Jackrabbit has the ability to use in-memory or disk storage configured
at run-time.
ADTransform uses the in-memory database configuration for speed but can
be configured to use disks if the data streams are very large and will
not fit in memory.
OFBiz's entity database model could be implemented in Jackrabbit (or
Mongo-DB) pretty comfortably.
Another junior member's 2 cents.
Ron
On 28/02/2015 1:58 PM, Todd Thorner wrote:
I can appreciate where the devs are coming from. It is possible that
the OASIS-by-way-of-AIIM "standard" will not become anything big enough
to bother implementing.
CMIS has been making steady progress since 2008 (longer if you count the
work AIIM had been doing on it). I wish I had stronger coding skills so
I could walk the proverbial talk (or even better: I wish I was rich
enough to pay an appropriate coder bounty). There are obviously plenty
of people who use a JCR-compliant CMS solution and will continue with
what is working for them, so finishing the remaining 10% or so of
Jackrabbit integration has value for plenty of OFBIz users.

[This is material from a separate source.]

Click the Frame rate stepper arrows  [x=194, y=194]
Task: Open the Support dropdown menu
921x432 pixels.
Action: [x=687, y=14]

I'm guessing that CMIS integration would offer value for even more
users, so maybe it's a "one thing at a time" dev-ops consideration. In
the Programming Languages section for the Jackrabbit project it says
"Java." The Programming Languages section for the Chemistry project
says "Java, Python, PHP, C#, Objective-C." That might not be
meaningful, though, depending on the existing OFBiz framework and how
Jackrabbit/CMIS would need to be implemented (server only or client-side
interfaces as well). Like I said, I'm not exactly on the ball regarding
the project's codebase.
So, for the sake of crystal ball user gazing, would it be difficult to
install a future OFBiz and then strip out components that the user
doesn't anticipate needing? If I'm not mistaken that's one of the
project's big selling points, the modularity.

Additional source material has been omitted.